La vittima di phishing può farsi risarcire dalla banca. Chiaramente, al ricorso di alcune condizioni. È questo il principio desumibile dalla sentenza della Corte di Cassazione n. 3780/2024. La vicenda è la classica storia dove il protagonista,  per usare una formula popolare, “potresti essere tu”. Un correntista, infatti, ha ricevuto una e-mail, apparentemente riconducibile all’istituto bancario, con cui veniva invitato a resettare la password di accesso all’home banking. Dopo aver compiuto l’operazione, si è trovato con un prelievo non autorizzato dal conto corrente.

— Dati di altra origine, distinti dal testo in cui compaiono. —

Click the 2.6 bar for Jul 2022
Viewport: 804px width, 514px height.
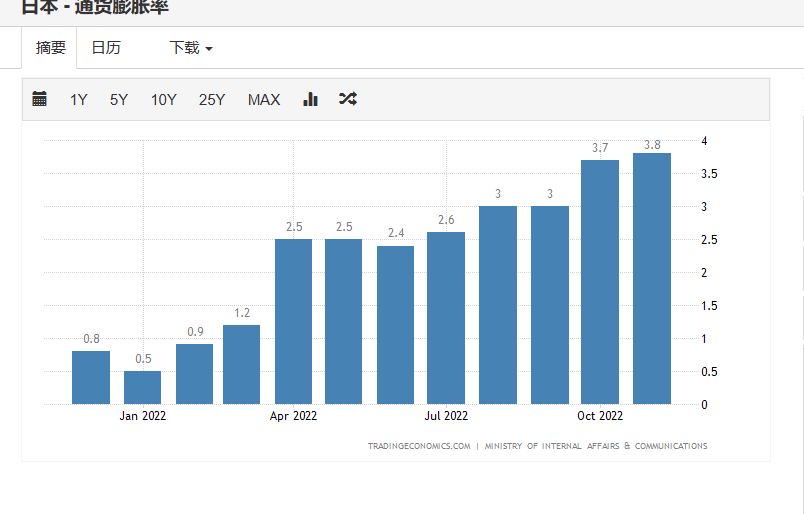click(x=446, y=318)
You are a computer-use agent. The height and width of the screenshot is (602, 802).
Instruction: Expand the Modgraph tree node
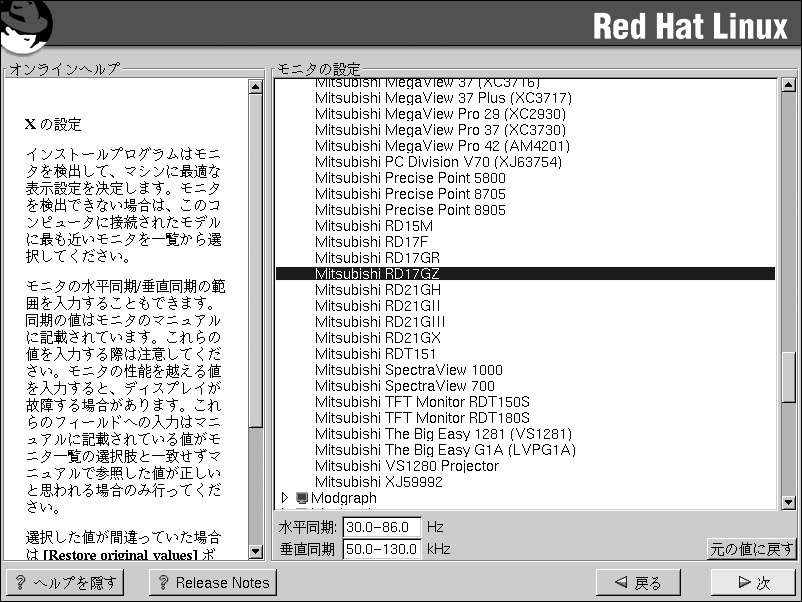(285, 498)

A questo punto, non è stato difficile scoprire che si era trattato di phishing andato – purtroppo per il correntista – a buon fine. La modalità è piuttosto collaudata: i malintenzionati fanno partire una e-mail che ha tutta l’aria di essere credibile e indirizzano la vittima su un sito fraudolento. Qui, il correntista inserisce i propri dati di accesso all’home banking, erroneamente convinto di doverli sostituire. Dall’altra parte, acquisiscono i dati di accesso e li usano immediatamente per fare login ed effettuare una disposizione di bonifico.

Scoperta la truffa, il correntista riesce a bloccare il conto e, se non altro, evitare il compimento di altre operazioni indesiderate. Ma può recuperare i soldi persi?

Le condizioni per ottenere il risarcimento 

Secondo la Cassazione, come si è detto, sì. Tra banca e cliente, dice la Suprema Corte, c’è infatti un rapporto di natura contrattuale. Questo significa che il correntista può agire in giudizio per chiedere la restituzione della somma, invocando una responsabilità di natura, appunto, contrattuale. Che, per l’opposto, scarica sulla banca l’onere di dimostrare di aver operato correttamente. In altre parole: non è il cliente che deve dimostrare di aver subito incolpevolmente il prelievo, ma è la banca che deve dar conto di come ha operato.

La possibilità che il cliente subisca il furto delle credenziali è propria del rischio di impresa, dice la Corte. L’istituto, quindi, deve dimostrare di aver adottato quelle tecniche atte a scongiurare gli eventi avversi. Deve dar conto di aver adottato soluzioni idonee a prevenire o ridurre l’uso fraudolento dei sistemi elettronici di pagamento (ad esempio: SMS alert). Se la banca, quindi, dimostra di aver messo in atto queste misure e che il prelievo indesiderato deriva dalla condotta incauta del cliente, non può aversi rimborso. Ma se tale prova manca, la banca deve restituire i soldi al correntista.